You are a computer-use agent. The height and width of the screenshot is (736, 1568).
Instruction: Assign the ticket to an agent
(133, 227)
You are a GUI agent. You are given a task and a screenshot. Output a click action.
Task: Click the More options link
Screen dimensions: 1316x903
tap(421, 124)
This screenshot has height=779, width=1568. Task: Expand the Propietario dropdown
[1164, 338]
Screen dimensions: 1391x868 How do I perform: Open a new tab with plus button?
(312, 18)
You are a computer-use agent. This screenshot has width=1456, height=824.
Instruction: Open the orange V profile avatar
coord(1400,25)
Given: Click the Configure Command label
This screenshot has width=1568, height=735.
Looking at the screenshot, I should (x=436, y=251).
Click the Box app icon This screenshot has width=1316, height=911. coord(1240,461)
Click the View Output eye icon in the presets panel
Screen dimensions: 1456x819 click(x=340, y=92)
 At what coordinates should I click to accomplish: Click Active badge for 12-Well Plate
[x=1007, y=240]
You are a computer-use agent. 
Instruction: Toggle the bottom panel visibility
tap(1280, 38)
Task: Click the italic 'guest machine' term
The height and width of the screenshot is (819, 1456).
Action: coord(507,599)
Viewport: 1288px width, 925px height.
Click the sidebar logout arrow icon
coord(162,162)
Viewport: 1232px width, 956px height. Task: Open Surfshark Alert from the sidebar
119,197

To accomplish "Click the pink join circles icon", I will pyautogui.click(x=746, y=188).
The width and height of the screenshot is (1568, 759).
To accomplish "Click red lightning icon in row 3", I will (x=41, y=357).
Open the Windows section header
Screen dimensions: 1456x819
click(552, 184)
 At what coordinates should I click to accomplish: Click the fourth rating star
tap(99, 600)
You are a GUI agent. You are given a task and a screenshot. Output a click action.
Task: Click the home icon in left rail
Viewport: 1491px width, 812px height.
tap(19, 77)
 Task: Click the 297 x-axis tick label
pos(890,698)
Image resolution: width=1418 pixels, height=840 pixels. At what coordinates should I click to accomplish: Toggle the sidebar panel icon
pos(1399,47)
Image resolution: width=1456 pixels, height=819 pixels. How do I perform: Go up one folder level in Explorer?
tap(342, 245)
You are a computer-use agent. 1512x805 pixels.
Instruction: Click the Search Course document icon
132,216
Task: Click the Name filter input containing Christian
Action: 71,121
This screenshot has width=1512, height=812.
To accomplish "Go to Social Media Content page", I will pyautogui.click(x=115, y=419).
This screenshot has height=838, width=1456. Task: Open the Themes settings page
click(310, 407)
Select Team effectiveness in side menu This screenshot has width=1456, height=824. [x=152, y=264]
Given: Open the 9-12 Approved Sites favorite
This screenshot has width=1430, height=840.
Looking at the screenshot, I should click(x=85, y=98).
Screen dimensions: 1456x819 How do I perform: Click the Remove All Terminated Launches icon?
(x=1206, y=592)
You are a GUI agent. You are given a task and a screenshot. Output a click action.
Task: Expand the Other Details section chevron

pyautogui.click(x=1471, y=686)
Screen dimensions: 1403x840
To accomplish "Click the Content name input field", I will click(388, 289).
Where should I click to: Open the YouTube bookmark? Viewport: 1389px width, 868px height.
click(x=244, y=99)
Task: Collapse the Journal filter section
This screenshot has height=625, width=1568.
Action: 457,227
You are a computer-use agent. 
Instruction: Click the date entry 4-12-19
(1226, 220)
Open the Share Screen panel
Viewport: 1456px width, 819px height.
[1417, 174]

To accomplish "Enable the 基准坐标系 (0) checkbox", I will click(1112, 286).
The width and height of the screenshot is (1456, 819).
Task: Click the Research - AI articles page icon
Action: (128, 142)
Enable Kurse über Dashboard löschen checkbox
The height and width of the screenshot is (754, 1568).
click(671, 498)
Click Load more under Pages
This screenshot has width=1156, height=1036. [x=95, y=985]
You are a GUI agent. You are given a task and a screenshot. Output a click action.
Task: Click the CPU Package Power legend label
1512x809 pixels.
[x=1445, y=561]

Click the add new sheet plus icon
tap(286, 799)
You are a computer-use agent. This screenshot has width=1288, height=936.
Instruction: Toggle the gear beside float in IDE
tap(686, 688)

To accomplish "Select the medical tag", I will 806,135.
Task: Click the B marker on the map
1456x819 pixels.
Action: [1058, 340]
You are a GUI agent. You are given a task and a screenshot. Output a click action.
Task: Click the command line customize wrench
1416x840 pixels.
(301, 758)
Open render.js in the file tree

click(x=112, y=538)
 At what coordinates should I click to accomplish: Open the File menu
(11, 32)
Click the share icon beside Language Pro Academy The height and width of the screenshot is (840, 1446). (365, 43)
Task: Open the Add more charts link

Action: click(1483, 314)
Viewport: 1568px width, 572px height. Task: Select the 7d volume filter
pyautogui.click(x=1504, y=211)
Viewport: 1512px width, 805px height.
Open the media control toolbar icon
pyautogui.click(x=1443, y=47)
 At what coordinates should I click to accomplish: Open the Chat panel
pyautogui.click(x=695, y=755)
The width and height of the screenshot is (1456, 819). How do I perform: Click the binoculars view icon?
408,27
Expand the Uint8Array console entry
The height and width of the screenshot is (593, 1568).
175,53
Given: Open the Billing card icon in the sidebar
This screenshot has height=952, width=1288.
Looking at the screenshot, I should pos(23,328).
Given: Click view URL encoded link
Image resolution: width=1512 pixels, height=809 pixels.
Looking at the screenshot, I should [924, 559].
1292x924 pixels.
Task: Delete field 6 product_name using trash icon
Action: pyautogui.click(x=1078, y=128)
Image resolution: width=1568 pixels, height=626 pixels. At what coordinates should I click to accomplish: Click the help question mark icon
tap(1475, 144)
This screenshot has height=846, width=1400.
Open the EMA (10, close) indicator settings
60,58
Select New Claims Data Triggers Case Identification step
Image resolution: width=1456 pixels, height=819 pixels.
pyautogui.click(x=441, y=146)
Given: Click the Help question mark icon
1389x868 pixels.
* * * * *
What is required: Output each entry exactly. Leave none out.

Task solution:
You are a computer-use agent. The height and width of the screenshot is (736, 1568).
Instruction: Assign the ticket to an agent
(133, 227)
You are a GUI agent. You are given a task and a screenshot. Output a click action.
Task: Click the More options link
Screen dimensions: 1316x903
tap(421, 124)
This screenshot has height=779, width=1568. Task: Expand the Propietario dropdown
[1164, 338]
Screen dimensions: 1391x868 How do I perform: Open a new tab with plus button?
(312, 18)
You are a computer-use agent. This screenshot has width=1456, height=824.
Instruction: Open the orange V profile avatar
coord(1400,25)
Given: Click the Configure Command label
This screenshot has width=1568, height=735.
Looking at the screenshot, I should (x=436, y=251).
Click the Box app icon This screenshot has width=1316, height=911. coord(1240,461)
Click the View Output eye icon in the presets panel
Screen dimensions: 1456x819 click(x=340, y=92)
 At what coordinates should I click to accomplish: Click Active badge for 12-Well Plate
[x=1007, y=240]
You are a computer-use agent. 
Instruction: Toggle the bottom panel visibility
tap(1280, 38)
Task: Click the italic 'guest machine' term
The height and width of the screenshot is (819, 1456).
Action: coord(507,599)
Viewport: 1288px width, 925px height.
Click the sidebar logout arrow icon
coord(162,162)
Viewport: 1232px width, 956px height. Task: Open Surfshark Alert from the sidebar
119,197

To accomplish "Click the pink join circles icon", I will pyautogui.click(x=746, y=188).
The width and height of the screenshot is (1568, 759).
To accomplish "Click red lightning icon in row 3", I will (x=41, y=357).
Open the Windows section header
Screen dimensions: 1456x819
click(552, 184)
 At what coordinates should I click to accomplish: Click the fourth rating star
tap(99, 600)
You are a GUI agent. You are given a task and a screenshot. Output a click action.
Task: Click the home icon in left rail
Viewport: 1491px width, 812px height.
tap(19, 77)
 Task: Click the 297 x-axis tick label
pos(890,698)
Image resolution: width=1418 pixels, height=840 pixels. At what coordinates should I click to accomplish: Toggle the sidebar panel icon
pos(1399,47)
Image resolution: width=1456 pixels, height=819 pixels. How do I perform: Go up one folder level in Explorer?
tap(342, 245)
You are a computer-use agent. 1512x805 pixels.
Instruction: Click the Search Course document icon
132,216
Task: Click the Name filter input containing Christian
Action: 71,121
This screenshot has width=1512, height=812.
To accomplish "Go to Social Media Content page", I will pyautogui.click(x=115, y=419).
This screenshot has height=838, width=1456. Task: Open the Themes settings page
click(310, 407)
Select Team effectiveness in side menu This screenshot has width=1456, height=824. [x=152, y=264]
Given: Open the 9-12 Approved Sites favorite
This screenshot has width=1430, height=840.
Looking at the screenshot, I should click(x=85, y=98).
Screen dimensions: 1456x819 How do I perform: Click the Remove All Terminated Launches icon?
(x=1206, y=592)
You are a GUI agent. You are given a task and a screenshot. Output a click action.
Task: Expand the Other Details section chevron

pyautogui.click(x=1471, y=686)
Screen dimensions: 1403x840
To accomplish "Click the Content name input field", I will click(388, 289).
Where should I click to: Open the YouTube bookmark? Viewport: 1389px width, 868px height.
click(x=244, y=99)
Task: Collapse the Journal filter section
This screenshot has height=625, width=1568.
Action: 457,227
You are a computer-use agent. 
Instruction: Click the date entry 4-12-19
(1226, 220)
Open the Share Screen panel
Viewport: 1456px width, 819px height.
[1417, 174]

To accomplish "Enable the 基准坐标系 (0) checkbox", I will click(1112, 286).
The width and height of the screenshot is (1456, 819).
Task: Click the Research - AI articles page icon
Action: (128, 142)
Enable Kurse über Dashboard löschen checkbox
The height and width of the screenshot is (754, 1568).
click(671, 498)
Click Load more under Pages
This screenshot has width=1156, height=1036. [x=95, y=985]
You are a GUI agent. You are given a task and a screenshot. Output a click action.
Task: Click the CPU Package Power legend label
1512x809 pixels.
[x=1445, y=561]

Click the add new sheet plus icon
tap(286, 799)
You are a computer-use agent. This screenshot has width=1288, height=936.
Instruction: Toggle the gear beside float in IDE
tap(686, 688)

To accomplish "Select the medical tag", I will 806,135.
Task: Click the B marker on the map
1456x819 pixels.
Action: [1058, 340]
You are a GUI agent. You are given a task and a screenshot. Output a click action.
Task: Click the command line customize wrench
1416x840 pixels.
(301, 758)
Open render.js in the file tree

click(x=112, y=538)
 At what coordinates should I click to accomplish: Open the File menu
(11, 32)
Click the share icon beside Language Pro Academy The height and width of the screenshot is (840, 1446). (365, 43)
Task: Open the Add more charts link

Action: click(1483, 314)
Viewport: 1568px width, 572px height. Task: Select the 7d volume filter
pyautogui.click(x=1504, y=211)
Viewport: 1512px width, 805px height.
Open the media control toolbar icon
pyautogui.click(x=1443, y=47)
 At what coordinates should I click to accomplish: Open the Chat panel
pyautogui.click(x=695, y=755)
The width and height of the screenshot is (1456, 819). How do I perform: Click the binoculars view icon?
408,27
Expand the Uint8Array console entry
The height and width of the screenshot is (593, 1568).
175,53
Given: Open the Billing card icon in the sidebar
This screenshot has height=952, width=1288.
Looking at the screenshot, I should pos(23,328).
Given: Click view URL encoded link
Image resolution: width=1512 pixels, height=809 pixels.
Looking at the screenshot, I should [924, 559].
1292x924 pixels.
Task: Delete field 6 product_name using trash icon
Action: pyautogui.click(x=1078, y=128)
Image resolution: width=1568 pixels, height=626 pixels. At what coordinates should I click to accomplish: Click the help question mark icon
tap(1475, 144)
This screenshot has height=846, width=1400.
Open the EMA (10, close) indicator settings
60,58
Select New Claims Data Triggers Case Identification step
Image resolution: width=1456 pixels, height=819 pixels.
pyautogui.click(x=441, y=146)
Given: Click the Help question mark icon
1389x868 pixels.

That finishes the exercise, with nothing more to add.